Besides swallowing difficulties, nursing home residents are affected by a variety of risk factors, including recent hospitalisations [11], pressure ulcers [11], dementia [12], and functional impairment [12]. These risk factors can contribute to decreased energy and protein intake, increased dietary requirements and therefore, deficiencies [13]. In clinical practice, fortification of food and oral nutritional supplements (ONS) are used to improve dietary intake [14]. To adequately address nutritional problems and needs, guidelines recommend the individualisation of interventions [15].
In hospital patients at nutritional risk, individualised nutritional support increased dietary intake, improved quality of life and lowered the risk of adverse clinical outcomes [16]. Studies in nursing home residents so far examined the effects of individualised interventions mainly within multicomponent strategies (for example nutrition in combination with group exercises, oral care, or occupational therapy), but not the effects of individualised nutritional interventions alone [17,18,19].
Accordingly, we first developed an individualised approach to tackle malnutrition in nursing home residents by combining optically optimized reshaped texture-modified meals with three supplement modules according to individual dietary requirements [20]. The aim of the present pre-post intervention study was to examine the effects of this individualised concept on dietary intake, body weight, handgrip strength and quality of life in nursing home residents with (risk of) malnutrition.
Materials and methods
Study design
This prospective study was conducted in two nursing homes from the same municipal provider producing meals in one central kitchen. In a pre-post design, residents received 6 weeks of usual care (Phase 1) followed by 6 weeks of individualised nutritional intervention (Phase 2) (Fig. 1). Kitchen and nursing staff were trained in the last weeks of phase 1 to implement the intervention from week 7. The trial was registered at drks.de (DRKS00017584).
Ethical statement
The study was in accordance with the Declaration of Helsinki about ethical principles for medical research. Approval was given by the ethics committee of Friedrich-Alexander-Universität Erlangen-Nürnberg (Reference: 71_19 B). All participants or their legal representatives provided written informed consent.
Participants
All residents living permanently in the nursing homes were screened for (risk of) malnutrition by nursing staff supported by research associates. Malnutrition was defined according to the Mini Nutritional Assessment-Short Form (MNA-SF) ≤ 7 points [21, 22]. Risk of malnutrition was identified either by MNA-SF 8–11 points and a reduced score in at least one of the following MNA-SF questions: decreased food intake (A, < 2 points), unintentional weight loss (B, < 3 points), psychological stress or acute disease (D, < 2 points) and/or low Body Mass Index (BMI, F, < 3 points) [21]; or by receiving texture-modified diet and a reduced score in one of the described MNA-SF questions.
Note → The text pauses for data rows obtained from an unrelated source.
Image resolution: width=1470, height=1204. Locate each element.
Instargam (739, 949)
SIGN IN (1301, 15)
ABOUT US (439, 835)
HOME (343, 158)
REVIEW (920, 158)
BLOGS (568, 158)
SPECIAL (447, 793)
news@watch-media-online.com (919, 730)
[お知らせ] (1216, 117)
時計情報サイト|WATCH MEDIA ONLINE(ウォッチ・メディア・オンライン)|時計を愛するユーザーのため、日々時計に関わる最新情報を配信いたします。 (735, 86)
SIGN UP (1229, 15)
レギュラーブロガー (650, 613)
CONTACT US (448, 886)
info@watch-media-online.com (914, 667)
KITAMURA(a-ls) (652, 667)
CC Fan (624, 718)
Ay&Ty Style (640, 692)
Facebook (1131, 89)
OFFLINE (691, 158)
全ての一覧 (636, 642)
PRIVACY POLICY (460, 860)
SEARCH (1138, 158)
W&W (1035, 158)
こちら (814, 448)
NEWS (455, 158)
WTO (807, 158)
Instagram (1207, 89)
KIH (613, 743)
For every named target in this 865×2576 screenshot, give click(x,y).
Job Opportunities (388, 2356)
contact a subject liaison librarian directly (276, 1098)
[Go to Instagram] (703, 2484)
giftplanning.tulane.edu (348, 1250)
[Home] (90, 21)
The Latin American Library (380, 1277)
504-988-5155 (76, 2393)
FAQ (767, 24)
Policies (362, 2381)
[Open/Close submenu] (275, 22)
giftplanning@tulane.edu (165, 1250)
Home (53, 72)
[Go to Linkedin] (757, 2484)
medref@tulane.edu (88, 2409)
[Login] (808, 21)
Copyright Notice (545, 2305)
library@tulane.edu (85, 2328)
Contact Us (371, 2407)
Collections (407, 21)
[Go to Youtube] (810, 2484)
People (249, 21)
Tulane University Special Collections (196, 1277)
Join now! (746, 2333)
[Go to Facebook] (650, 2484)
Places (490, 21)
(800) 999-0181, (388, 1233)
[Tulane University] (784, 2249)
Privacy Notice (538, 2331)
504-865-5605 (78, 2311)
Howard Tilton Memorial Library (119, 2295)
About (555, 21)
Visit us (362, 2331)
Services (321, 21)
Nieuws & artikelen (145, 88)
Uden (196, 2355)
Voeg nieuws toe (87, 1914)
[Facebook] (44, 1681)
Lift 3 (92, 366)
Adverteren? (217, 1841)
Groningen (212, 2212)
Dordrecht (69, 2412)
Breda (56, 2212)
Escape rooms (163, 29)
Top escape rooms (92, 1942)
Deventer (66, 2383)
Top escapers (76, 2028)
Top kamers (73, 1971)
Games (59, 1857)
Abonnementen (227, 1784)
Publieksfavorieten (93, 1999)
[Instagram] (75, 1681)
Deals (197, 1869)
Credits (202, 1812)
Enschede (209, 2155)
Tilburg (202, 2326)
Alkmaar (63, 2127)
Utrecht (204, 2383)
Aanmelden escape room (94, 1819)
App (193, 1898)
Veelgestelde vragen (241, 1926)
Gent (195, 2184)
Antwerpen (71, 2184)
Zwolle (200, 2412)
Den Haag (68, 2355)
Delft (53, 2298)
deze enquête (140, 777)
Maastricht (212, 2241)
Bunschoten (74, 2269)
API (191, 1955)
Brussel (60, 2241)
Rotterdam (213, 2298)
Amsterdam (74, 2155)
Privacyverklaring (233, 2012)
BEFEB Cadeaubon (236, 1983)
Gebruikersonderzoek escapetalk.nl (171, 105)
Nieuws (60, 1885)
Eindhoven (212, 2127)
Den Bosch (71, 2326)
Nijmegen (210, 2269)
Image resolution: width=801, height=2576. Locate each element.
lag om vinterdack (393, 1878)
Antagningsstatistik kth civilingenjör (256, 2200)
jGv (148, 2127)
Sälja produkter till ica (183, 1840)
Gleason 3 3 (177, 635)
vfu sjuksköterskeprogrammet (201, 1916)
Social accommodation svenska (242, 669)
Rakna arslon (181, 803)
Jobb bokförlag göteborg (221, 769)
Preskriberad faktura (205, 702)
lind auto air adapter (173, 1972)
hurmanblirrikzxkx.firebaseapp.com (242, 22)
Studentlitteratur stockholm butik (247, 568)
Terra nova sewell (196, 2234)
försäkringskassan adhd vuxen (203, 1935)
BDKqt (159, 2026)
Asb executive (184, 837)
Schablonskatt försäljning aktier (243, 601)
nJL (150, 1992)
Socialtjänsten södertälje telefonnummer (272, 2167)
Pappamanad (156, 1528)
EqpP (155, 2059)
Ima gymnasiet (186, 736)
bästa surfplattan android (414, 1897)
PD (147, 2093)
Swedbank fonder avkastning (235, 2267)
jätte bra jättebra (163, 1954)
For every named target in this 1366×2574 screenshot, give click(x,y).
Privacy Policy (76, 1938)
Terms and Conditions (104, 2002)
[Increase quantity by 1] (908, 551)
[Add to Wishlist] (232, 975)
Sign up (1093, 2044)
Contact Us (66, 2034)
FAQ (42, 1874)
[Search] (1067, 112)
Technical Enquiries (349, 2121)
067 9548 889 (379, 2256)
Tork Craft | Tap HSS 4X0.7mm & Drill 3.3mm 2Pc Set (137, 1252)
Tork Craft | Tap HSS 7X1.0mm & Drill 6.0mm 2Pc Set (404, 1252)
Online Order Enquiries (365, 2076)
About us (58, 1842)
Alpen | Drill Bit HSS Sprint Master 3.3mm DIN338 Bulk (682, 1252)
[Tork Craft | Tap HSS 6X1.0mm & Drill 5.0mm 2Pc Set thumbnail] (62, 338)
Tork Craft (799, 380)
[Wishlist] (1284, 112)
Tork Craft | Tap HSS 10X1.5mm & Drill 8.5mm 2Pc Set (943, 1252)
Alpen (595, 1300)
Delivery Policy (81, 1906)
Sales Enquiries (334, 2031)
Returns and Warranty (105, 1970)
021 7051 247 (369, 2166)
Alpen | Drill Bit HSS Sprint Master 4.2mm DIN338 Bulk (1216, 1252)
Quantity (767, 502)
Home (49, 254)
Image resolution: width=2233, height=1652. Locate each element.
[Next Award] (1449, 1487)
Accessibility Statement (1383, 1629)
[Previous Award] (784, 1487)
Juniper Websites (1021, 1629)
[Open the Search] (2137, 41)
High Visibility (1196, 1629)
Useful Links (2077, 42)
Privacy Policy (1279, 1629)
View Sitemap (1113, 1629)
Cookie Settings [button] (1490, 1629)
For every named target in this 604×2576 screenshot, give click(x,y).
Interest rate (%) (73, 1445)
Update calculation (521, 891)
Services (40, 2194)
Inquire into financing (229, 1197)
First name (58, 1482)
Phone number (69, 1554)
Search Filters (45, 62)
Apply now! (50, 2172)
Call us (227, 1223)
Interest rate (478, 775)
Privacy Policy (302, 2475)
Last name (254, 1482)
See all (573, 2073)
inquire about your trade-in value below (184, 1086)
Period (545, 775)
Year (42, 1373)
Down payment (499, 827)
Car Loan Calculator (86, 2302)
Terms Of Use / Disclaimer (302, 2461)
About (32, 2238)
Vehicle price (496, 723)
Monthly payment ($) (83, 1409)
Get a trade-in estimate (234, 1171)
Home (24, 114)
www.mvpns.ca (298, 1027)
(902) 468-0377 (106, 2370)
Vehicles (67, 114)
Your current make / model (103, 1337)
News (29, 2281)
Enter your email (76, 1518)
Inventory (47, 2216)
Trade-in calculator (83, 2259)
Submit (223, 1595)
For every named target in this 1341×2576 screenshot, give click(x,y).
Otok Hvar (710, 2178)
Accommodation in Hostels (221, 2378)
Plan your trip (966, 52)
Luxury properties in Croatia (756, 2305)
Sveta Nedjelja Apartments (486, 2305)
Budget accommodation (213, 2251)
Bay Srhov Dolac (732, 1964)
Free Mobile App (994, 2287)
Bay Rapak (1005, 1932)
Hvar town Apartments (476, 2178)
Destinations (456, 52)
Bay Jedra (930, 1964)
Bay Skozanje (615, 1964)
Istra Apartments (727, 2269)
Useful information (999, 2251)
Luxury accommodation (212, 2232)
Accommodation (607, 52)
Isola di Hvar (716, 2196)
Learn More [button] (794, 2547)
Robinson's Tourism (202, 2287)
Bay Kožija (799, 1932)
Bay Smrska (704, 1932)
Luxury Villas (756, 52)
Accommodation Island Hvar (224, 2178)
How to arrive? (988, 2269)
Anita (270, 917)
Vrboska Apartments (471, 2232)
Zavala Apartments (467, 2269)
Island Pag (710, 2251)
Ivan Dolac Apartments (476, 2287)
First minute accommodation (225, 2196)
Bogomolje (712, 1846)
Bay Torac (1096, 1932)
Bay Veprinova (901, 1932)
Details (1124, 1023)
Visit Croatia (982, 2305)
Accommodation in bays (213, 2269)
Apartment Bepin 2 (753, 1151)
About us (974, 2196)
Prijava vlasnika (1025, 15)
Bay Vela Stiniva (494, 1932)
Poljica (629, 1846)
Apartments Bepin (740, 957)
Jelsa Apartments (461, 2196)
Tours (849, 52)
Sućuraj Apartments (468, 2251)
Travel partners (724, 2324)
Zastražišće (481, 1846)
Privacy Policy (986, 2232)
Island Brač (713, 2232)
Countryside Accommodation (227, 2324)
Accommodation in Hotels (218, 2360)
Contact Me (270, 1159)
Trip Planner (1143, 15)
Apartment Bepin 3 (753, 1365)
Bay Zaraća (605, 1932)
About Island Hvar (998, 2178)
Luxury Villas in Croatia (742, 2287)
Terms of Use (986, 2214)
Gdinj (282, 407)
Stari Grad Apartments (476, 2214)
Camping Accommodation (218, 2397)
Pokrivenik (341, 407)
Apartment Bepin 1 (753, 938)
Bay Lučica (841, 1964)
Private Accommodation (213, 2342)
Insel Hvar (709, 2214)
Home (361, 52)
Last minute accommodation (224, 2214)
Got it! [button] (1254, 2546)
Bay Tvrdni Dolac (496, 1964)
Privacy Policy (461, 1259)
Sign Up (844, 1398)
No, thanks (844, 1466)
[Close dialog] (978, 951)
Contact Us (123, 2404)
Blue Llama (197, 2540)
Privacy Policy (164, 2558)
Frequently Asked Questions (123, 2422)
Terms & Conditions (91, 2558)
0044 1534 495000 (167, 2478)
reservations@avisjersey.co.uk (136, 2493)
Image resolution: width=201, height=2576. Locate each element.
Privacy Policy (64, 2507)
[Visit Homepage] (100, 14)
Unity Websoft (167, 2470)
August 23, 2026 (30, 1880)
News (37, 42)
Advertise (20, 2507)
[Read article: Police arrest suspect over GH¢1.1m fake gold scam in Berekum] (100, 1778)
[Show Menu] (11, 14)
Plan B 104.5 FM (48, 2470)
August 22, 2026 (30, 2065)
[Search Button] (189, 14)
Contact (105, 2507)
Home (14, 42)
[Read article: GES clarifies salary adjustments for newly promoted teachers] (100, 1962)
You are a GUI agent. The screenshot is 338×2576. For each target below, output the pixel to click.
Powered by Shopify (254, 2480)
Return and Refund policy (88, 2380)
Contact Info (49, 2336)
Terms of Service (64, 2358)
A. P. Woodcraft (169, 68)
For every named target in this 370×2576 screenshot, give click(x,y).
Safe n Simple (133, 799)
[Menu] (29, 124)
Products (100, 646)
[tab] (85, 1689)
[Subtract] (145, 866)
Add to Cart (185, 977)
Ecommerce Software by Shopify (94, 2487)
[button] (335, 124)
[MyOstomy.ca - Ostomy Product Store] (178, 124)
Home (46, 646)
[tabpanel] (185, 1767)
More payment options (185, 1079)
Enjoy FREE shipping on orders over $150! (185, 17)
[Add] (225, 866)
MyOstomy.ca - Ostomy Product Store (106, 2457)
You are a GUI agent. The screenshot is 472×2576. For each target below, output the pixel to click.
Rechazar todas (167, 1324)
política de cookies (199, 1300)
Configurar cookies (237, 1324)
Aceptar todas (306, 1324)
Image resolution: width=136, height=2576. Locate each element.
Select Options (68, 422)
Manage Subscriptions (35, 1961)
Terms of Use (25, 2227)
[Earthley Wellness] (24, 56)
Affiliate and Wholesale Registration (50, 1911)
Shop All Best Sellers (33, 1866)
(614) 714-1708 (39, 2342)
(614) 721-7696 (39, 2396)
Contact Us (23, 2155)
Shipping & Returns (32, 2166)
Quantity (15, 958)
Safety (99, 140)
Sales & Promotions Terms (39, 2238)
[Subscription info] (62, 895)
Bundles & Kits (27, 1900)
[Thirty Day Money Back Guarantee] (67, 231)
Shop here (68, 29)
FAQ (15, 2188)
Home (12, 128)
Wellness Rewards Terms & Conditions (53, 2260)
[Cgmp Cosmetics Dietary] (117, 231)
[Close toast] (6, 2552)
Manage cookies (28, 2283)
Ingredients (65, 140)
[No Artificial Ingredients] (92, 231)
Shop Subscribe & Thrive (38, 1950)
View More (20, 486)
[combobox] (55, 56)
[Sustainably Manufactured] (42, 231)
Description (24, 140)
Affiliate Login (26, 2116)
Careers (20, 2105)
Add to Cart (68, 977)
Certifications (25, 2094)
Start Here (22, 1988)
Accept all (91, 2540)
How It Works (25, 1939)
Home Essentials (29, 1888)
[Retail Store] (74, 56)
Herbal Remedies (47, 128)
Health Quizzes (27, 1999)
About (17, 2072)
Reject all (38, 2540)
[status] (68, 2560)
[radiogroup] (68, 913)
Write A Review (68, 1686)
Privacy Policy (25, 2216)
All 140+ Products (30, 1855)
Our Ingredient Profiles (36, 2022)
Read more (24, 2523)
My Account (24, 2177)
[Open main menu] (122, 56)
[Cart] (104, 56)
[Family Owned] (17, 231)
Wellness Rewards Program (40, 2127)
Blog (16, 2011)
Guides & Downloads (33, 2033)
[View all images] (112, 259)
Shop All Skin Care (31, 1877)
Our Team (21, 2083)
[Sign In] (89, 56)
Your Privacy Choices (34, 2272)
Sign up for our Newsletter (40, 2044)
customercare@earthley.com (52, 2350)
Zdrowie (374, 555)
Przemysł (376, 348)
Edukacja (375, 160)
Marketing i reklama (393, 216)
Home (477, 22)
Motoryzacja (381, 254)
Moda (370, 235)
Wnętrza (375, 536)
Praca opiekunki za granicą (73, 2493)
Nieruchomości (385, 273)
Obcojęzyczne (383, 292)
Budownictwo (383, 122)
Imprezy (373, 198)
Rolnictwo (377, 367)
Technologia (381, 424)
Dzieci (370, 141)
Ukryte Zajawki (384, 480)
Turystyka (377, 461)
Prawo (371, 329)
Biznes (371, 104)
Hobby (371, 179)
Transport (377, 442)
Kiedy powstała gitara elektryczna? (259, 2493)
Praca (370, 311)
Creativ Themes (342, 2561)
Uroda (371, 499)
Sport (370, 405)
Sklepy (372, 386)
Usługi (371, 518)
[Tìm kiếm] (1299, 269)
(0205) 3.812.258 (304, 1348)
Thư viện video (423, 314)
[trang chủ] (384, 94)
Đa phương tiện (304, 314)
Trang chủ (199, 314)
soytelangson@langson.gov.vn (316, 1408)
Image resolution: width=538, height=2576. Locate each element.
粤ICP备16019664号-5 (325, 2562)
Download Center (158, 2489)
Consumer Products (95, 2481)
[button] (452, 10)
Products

Exclusion criteria were age < 65 years, enteral or parenteral nutrition, acute illness, terminal stage of life (according to nurses’ estimation) and BMI ≥ 30 kg/m2.
Usual nutritional care
Usual nutritional care is described in detail in Supplement Fig. S1 and in previous publications [20, 23]. Briefly, residents received three main meals (breakfast, lunch and dinner) and additional snacks, delivered from the central kitchen. Breakfast and dinner were based on bread and pastries, butter, cold cuts, cheese, jam (for breakfast) and daily specials (e.g., pickled salad, fish; for dinner). Residents with chewing and/or swallowing difficulties received porridge. For dinner, an additional soup could be ordered. If desired, residents received yoghurt. For lunch, residents could choose their meals weekly out of three menu lines (one vegetarian), consisting of soup, main course and dessert. Two menu lines were offered in texture-modified form. Between main meals, snacks were offered (e.g., yoghurt, fruit and pastries). Additionally, residents could consume meals and snacks brought by family and friends. Water and juice were freely available at all times. For breakfast and during the afternoon snack, coffee and tea was provided.
If perceived necessary by nurses and/or physicians, residents received ONS or maltodextrin (stirred into meals by nurses) in addition to usual meals and/or energy enriched soups instead of usual soups.
Individualised nutritional intervention
The intervention consists of reshaped texture-modified meals and combinations of three food supplements. It was based on the usual nutritional care concept of the nursing homes.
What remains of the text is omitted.